Ilustrasi holding BUMN Asuransi IFG Life. (Istimewa)
JawaPos.com-Ketika sejumlah holding BUMN tengah disorot karena kinerja yang jeblok dan membebani keuangan negara, anak usaha Indonesia Financial Group (IFG) justru menunjukkan tanda-tanda kehidupan.
PT Asuransi Jiwa IFG (IFG Life), yang lahir dari Jiwasraya, mengklaim mencatat kinerja yang relatif stabil hingga kuartal III 2025, sebuah capaian yang terbilang langka di tengah citra kelam sektor asuransi pelat merah.
"Sepanjang Januari hingga September 2025, IFG Life membukukan perolehan premi konsolidasi sebesar Rp 3,74 triliun, naik 4,5 persen dibanding periode yang sama tahun lalu," jelas Gatot Haryadi Corporate Secretary IFG Life melalui keterangannya.
Dia melanjutkan, pertumbuhan ini sedikit di atas rata-rata industri asuransi yang hanya tumbuh 3,6 persen menurut data AAJI. Namun angka-angka itu belum sepenuhnya menghapus bayang-bayang masa lalu.
Hingga kini, perusahaan masih menanggung beban warisan dari penyelamatan polis Jiwasraya, sebuah luka lama yang belum sepenuhnya kering. Sejak berdiri pada Oktober 2020, IFG Life menyebut telah menunaikan pembayaran klaim lebih dari Rp 22,5 triliun kepada lebih dari 450 ribu peserta, sebagian besar berasal dari program restrukturisasi Jiwasraya.
Di tengah beban itu, perusahaan masih mencatat laba komprehensif Rp 465,4 miliar hingga kuartal III 2025, meskipun secara akuntansi terdapat kerugian setelah pajak Rp 119 miliar.
Artinya, secara operasional IFG Life masih mampu menjaga arah bisnisnya di jalur positif.

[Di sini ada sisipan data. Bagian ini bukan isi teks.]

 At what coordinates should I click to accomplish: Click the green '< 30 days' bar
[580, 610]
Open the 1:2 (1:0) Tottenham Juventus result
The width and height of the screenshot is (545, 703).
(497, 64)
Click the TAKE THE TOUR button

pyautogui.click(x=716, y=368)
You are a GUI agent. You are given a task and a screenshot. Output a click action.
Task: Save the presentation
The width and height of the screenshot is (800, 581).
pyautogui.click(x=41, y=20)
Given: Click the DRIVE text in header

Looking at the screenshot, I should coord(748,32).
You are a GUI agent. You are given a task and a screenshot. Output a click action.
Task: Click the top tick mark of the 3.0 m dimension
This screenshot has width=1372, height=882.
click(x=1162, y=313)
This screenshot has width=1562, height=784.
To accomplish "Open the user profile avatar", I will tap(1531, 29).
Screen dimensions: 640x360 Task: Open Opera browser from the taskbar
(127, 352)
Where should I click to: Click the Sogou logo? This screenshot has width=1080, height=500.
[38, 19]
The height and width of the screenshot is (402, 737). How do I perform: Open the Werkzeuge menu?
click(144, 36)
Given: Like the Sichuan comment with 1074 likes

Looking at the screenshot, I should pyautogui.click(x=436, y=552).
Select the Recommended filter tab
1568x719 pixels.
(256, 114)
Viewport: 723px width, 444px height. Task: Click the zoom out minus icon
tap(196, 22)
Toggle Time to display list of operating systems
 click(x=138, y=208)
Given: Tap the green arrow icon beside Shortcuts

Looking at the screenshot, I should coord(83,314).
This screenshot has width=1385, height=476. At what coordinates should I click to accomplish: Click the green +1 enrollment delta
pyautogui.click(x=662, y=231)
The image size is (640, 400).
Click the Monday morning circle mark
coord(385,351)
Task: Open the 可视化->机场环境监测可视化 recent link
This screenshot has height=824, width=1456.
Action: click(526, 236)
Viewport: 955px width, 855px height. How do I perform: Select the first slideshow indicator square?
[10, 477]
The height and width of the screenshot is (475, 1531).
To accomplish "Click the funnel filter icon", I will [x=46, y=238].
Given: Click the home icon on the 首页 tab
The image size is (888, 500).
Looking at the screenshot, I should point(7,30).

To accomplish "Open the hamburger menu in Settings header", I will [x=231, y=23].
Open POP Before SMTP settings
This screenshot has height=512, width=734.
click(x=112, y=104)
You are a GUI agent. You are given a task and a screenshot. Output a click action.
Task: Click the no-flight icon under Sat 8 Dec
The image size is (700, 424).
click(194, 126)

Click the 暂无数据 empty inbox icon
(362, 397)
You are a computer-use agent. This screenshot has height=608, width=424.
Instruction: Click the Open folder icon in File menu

Selain itu, secara finansial, fundamental perusahaan juga diyakini masih kuat.
Rasio Kecukupan Modal (RBC) IFG Life tercatat 214,97 persen, jauh di atas batas minimum OJK sebesar 120 persen. Sementara ekuitas perusahaan mencapai Rp 5,96 triliun, jauh melampaui batas minimum Rp 500 miliar yang baru akan diberlakukan OJK pada 2026.
Kinerja ini datang di saat publik tengah mempertanyakan efektivitas berbagai holding BUMN yang justru membengkak namun minim hasil. Dalam konteks itu, capaian IFG Life bisa dibaca sebagai anomali, bukti bahwa sebagian unit di bawah holding besar BUMN masih bisa bergerak secara sehat dan profesional.
Meski begitu, jalan panjang masih menanti. Dengan tekanan kepercayaan publik terhadap industri asuransi yang belum sepenuhnya pulih, IFG Life harus terus membuktikan diri bahwa transformasi yang dijanjikan pemerintah lewat restrukturisasi Jiwasraya tidak berhenti di atas kertas.